Dan Holmes 2013-04-15 18:51:45
How is this executed? I don't see any parameters in the query so this must be created dynamically and executed throughout the weeks. If that is the case, the same plan will be used each time. As the data changes the estimates are become more like the actuals and your performance is better.

I think Aaron's OPTION(RECOMPILE) will give you more consistent results.

Conrad 2013-04-15 19:37:02
It is indeed created dynamically. Unfortunately, the same plan is not used each time. The change in the number of rows from EmployeeHours queried is the variable which causes the bad execution times from about day 2-4 of the biweekly period. (Today is day 1 of the period; I'm hoping to test the proposed solution over the next couple days.)
SQLkiwi 2013-04-19 06:31:07
One way to avoid the performance problem would be to parameterize the query (rather than generating text containing literal values), capture a plan shape that always works well (presumably the 'good plan' shape), and force future executions of the parameterized query to use that shape with a plan guide. Simply adding OPTION (RECOMPILE) to the statement may work as well, depending on what the underlying issue is – though this comes at the cost of fully compiling an execution plan on every execution of course.

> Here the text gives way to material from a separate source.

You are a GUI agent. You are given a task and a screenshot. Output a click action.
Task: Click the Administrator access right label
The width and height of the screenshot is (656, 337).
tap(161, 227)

The root cause of the problem is that the query is not very optimizer-friendly as written. The optimizer does a remarkable job in the 'good plan' case in spite of this. Nevertheless, that outcome is likely as much down to luck as anything.

By 'not optimizer-friendly' I mean the query uses some unusual constructions that typically fall outside the optimizer's cost model and therefore result in less reliable plan generation. The specific 'unusual constructions' are the complex AND/OR predicates at various levels (making cardinality estimation essentially guesswork); and the (SELECT COUNT(*) FROM …) = 0 syntax, which is an odd way to write a NOT EXISTS clause. Similarly, the subquery (SELECT columns FROM …) IS NULL is another odd way to express NOT EXISTS. This odd form also requires a Stream Aggregate + Assert to check the subquery only produces a maximum of one row on each correlated execution.

All these things (and more) make this query less readable for humans as well as making life hard for the query optimizer. My preference would be to rewrite and simplify the query to make the logic clearer – helping the optimizer produce more reliable and stable plans while making future maintenance easier too.

Specifically, I would rewrite the odd code sections using the appropriate NOT EXISTS syntax. I would also break the query into up to three parts, using temporary tables to store the small intermediate result sets generated. This is a very lightweight technique, and gives the optimizer crucial cardinality and statistical distribution information.

The first logical part of the query joins the employee tables (list, hours, and schedules) applying the relevant predicates as it goes. The results (just the columns needed!) should be stored in a temporary table and indexed appropriately.

The second stage checks for matches (NOT EXISTS) in the Master tables. This query should be easy to write naturally given the results from stage 1. You should also be able to avoid the index spools currently present in the 'good plan'. Building an index on the fly for every execution is normally significantly less efficient than providing a permanent useful index on the base table.

The third stage (if necessary – the result from previous stages is empty in both your examples) is another NOT EXISTS operation to replace the COUNT(*) = 0 code.

This may seem like more work, but it is the difference between applying a band-aid and truly fixing the problem in a robust and permanent way. It is almost always preferable to write queries that will optimize well rather than writing complex hard-to-analyze queries that may suddenly vary in performance at any time.

Conrad 2013-05-01 14:47:19
Changing my (SELECT COUNT(*) …) = 0 to NOT EXISTS (SELECT * …) seems to make a big difference in the general case. I haven't had a chance to try it when the query becomes extremely slow. I will test it again at that point.